(Stored records)

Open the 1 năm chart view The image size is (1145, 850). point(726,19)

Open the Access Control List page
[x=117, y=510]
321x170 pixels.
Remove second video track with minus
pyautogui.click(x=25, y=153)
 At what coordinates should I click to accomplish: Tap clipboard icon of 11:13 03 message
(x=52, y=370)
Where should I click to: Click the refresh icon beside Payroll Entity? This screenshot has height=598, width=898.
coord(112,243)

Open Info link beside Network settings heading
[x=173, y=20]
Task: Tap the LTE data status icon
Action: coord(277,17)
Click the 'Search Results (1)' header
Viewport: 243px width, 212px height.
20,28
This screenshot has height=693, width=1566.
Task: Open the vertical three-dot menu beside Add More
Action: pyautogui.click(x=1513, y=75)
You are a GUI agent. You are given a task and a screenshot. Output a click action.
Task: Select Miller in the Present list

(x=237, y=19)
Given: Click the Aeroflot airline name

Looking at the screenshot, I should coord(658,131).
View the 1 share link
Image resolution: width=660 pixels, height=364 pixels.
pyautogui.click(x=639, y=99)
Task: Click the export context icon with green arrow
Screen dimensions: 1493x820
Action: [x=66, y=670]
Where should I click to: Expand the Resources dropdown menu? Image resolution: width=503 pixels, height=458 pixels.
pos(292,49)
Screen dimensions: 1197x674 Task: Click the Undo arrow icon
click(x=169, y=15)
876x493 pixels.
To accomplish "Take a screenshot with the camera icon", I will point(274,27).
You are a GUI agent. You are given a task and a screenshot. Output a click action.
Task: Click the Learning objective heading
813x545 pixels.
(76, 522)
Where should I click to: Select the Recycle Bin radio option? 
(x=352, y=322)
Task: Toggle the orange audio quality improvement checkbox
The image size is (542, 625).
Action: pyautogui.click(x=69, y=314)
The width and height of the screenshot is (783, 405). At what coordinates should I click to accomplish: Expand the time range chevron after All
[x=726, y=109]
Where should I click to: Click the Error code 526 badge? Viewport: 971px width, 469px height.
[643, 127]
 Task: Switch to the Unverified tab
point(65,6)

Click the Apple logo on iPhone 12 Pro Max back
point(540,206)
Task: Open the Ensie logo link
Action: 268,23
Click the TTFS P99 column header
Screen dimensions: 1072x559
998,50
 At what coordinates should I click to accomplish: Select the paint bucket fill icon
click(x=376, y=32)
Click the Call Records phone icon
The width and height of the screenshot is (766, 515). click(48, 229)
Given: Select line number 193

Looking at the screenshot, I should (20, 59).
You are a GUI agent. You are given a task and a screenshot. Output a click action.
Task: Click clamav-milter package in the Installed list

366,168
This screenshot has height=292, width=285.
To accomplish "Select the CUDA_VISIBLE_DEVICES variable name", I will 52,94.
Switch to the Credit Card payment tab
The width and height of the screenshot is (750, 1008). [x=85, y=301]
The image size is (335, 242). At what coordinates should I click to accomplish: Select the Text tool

**Your instructions:** Please show, exactly as written, every line above that contains the word "will".

**Answer to this task:**
To accomplish "Take a screenshot with the camera icon", I will point(274,27).
To accomplish "Select the CUDA_VISIBLE_DEVICES variable name", I will 52,94.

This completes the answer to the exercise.